Volume of complex shapes

[MTP27]

I have a shape that I made as a final project in Calculus. We were doing known cross sections and had to do a fairly complex base with a simple cross section. I didn’t do that.

What would I do for a cross section that changes area depending on the length of he base.

My shape looks something like this

Or if I found a way to calculate the surface area I would be able to double integration.

This project is almost a year old so any help would be great.

 

[Dr.Peterson]

Just integrate the cross-sectional area. It doesn't have to be a simple shape to do that (though it does have to be defined clearly) -- most volumes don't have constant cross-sectional area. Finding the areas in this case will presumably require integration; so this really amounts to double integration.

Please show what you've tried. At least define the cross-sections, and show an attempt at an integral.

Of course, not all integrals can be carried out exactly; that will be a separate issue.

 

[MTP27]

This picture is the bounds of my cross section. I can also put a link to my Desmos graph of the section at the bottom

Because there are three different cases with the upper function I had to define where it switched from one to another

The bottom function is what I assume to be the equation for the volume with indexing vectors for the area for each of the cases


This is my shape on the bottom where the Base of the section is top to bottom and I’ve declared it as ‘s’. S goes from 0 to 12


My cross section areas is defined by the red and black overlap and as the slider ‘s’ changes so does the cross section.

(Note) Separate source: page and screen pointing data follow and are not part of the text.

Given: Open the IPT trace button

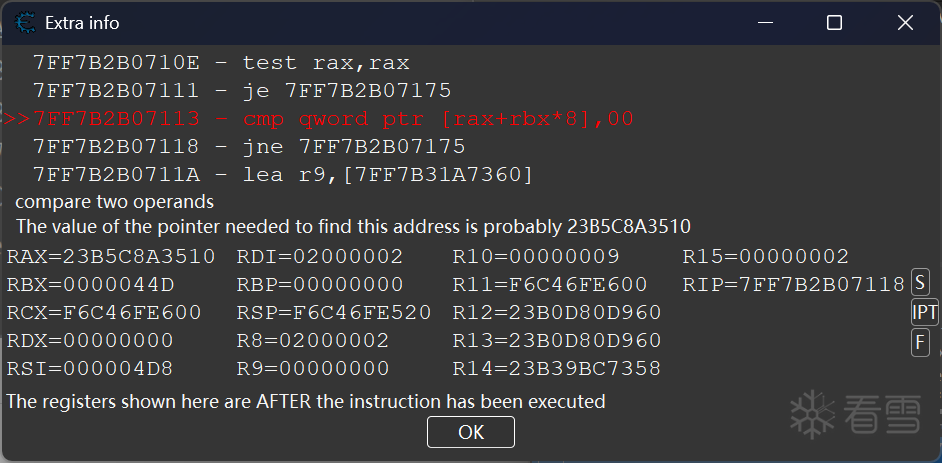Looking at the screenshot, I should (x=925, y=313).
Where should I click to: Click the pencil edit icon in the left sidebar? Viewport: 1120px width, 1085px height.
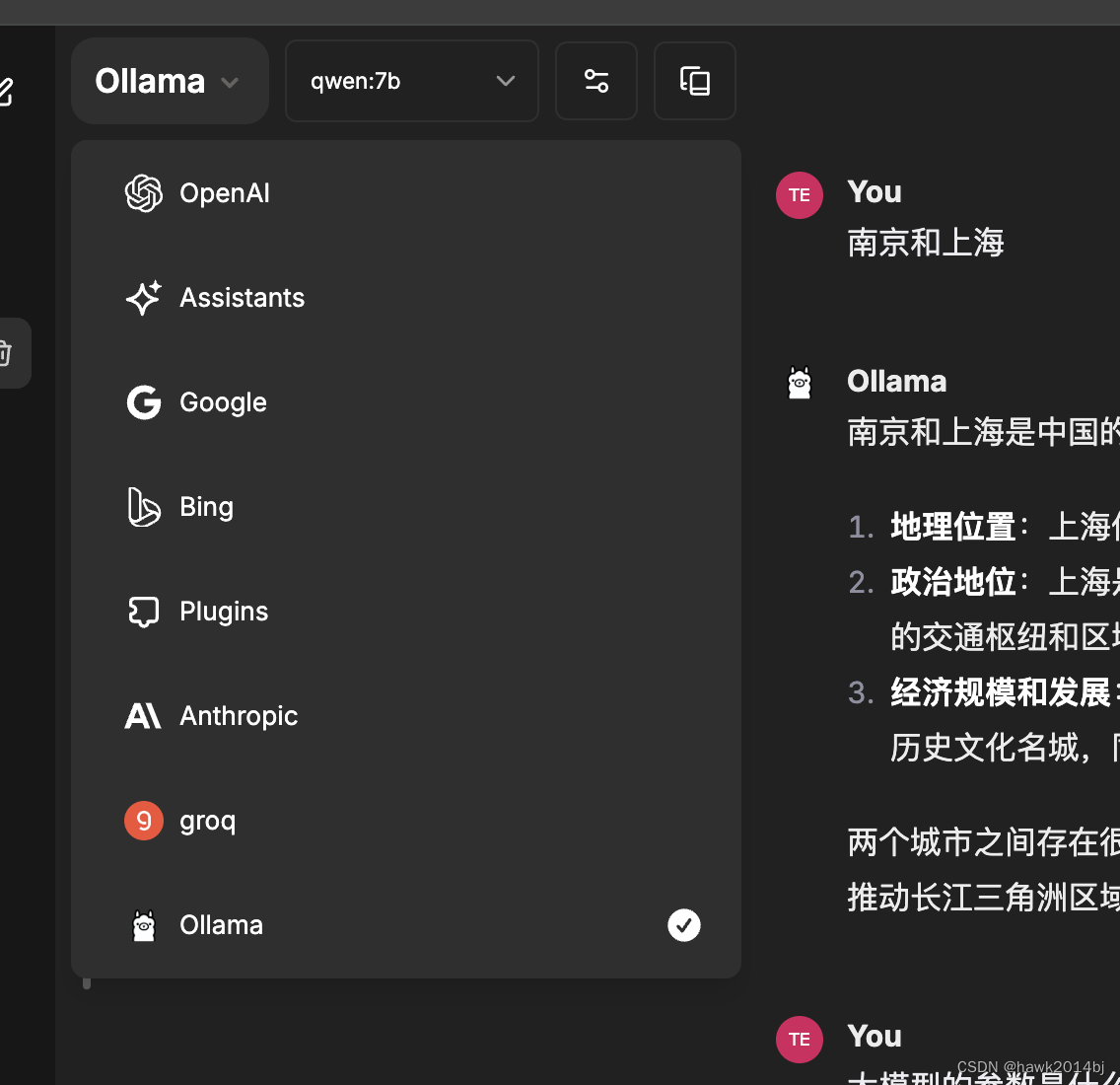pos(8,92)
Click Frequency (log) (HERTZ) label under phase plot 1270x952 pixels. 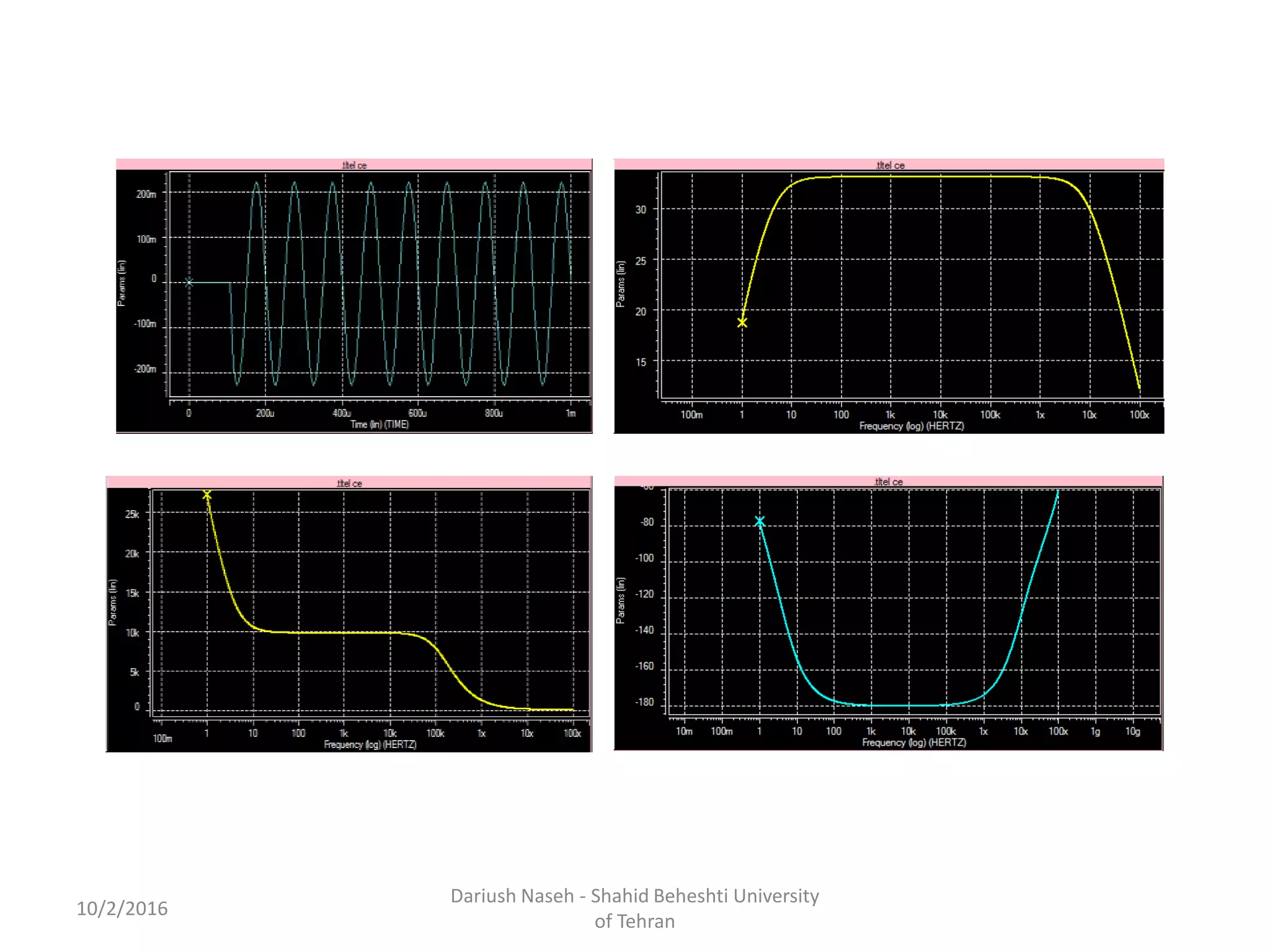914,743
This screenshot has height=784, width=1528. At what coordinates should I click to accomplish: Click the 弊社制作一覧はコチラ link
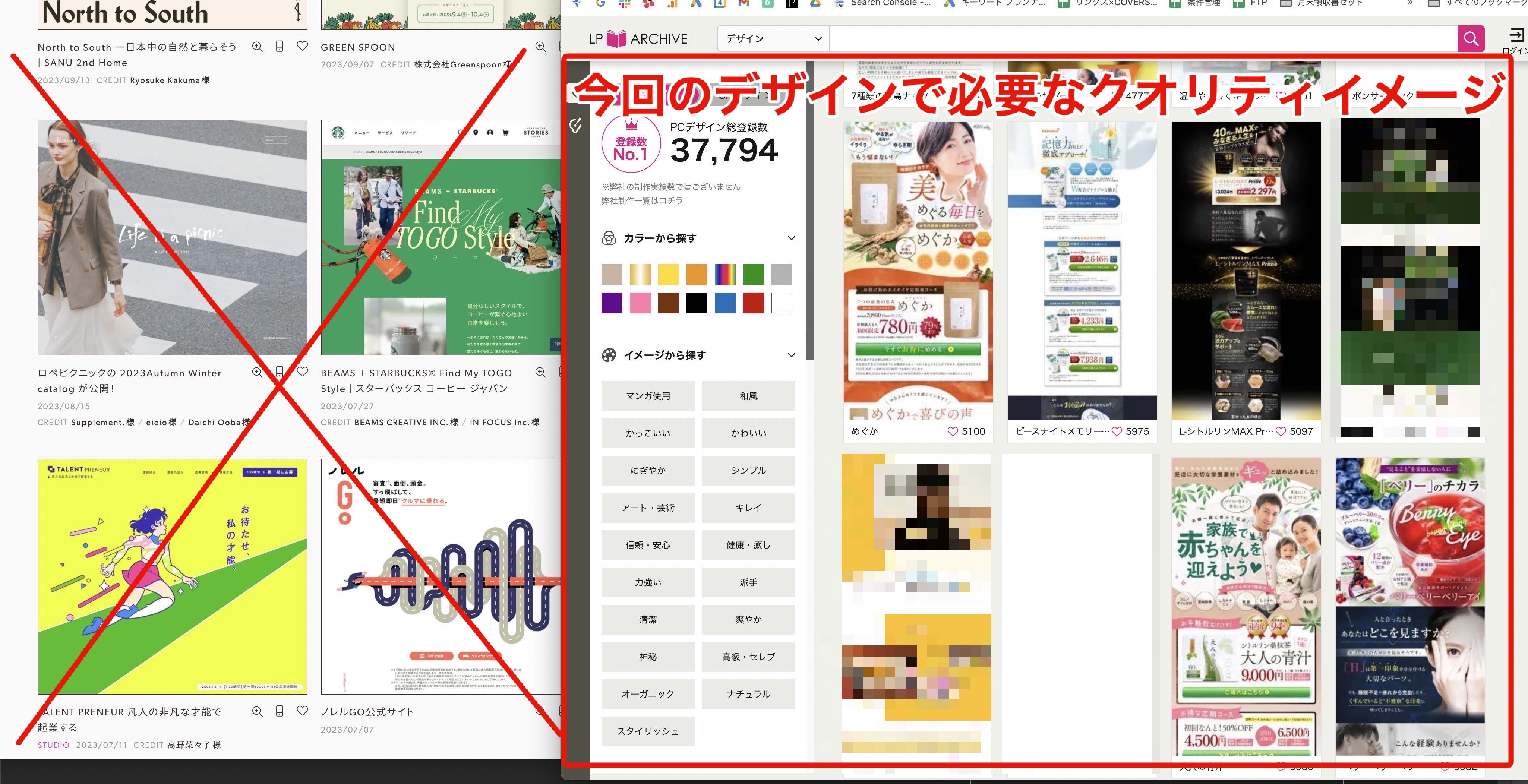coord(642,200)
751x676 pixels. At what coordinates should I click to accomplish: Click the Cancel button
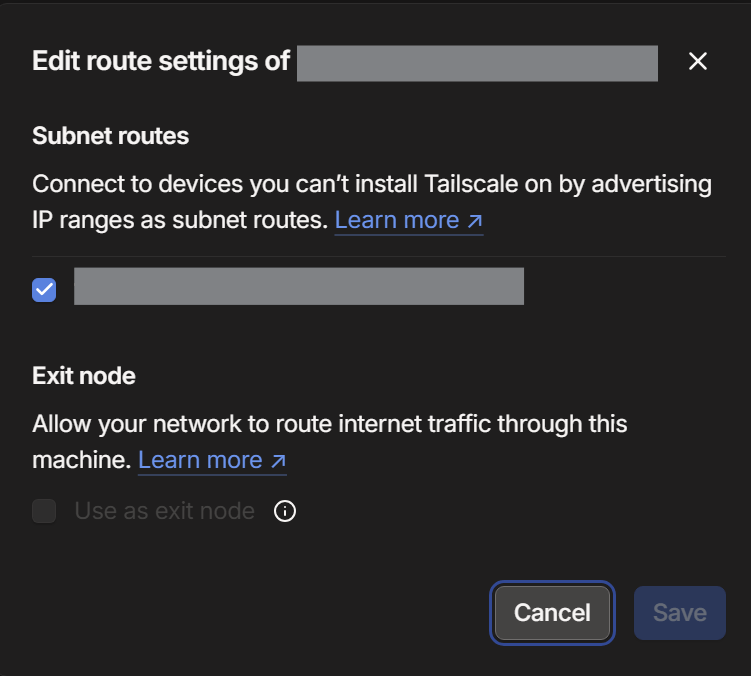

On the first picture, I’ve declared the two vectors A and B where all of the numbers are where the case switched from one type to another. I’ve extended out the decimals so that my answer Is correct our to the 5th decimal

https://www.desmos.com/calculator/sshul6botm

Thanks again for the help

 

[Dr.Peterson]

I have to admit I have no interest in pursuing this at all. It seems like a huge waste of time. But somebody else may want to help.

 

[MTP27]

No that’s totally fine. I understand. My interest has been renewed recently so I’ve decided to try looking again.

Thanks for looking either way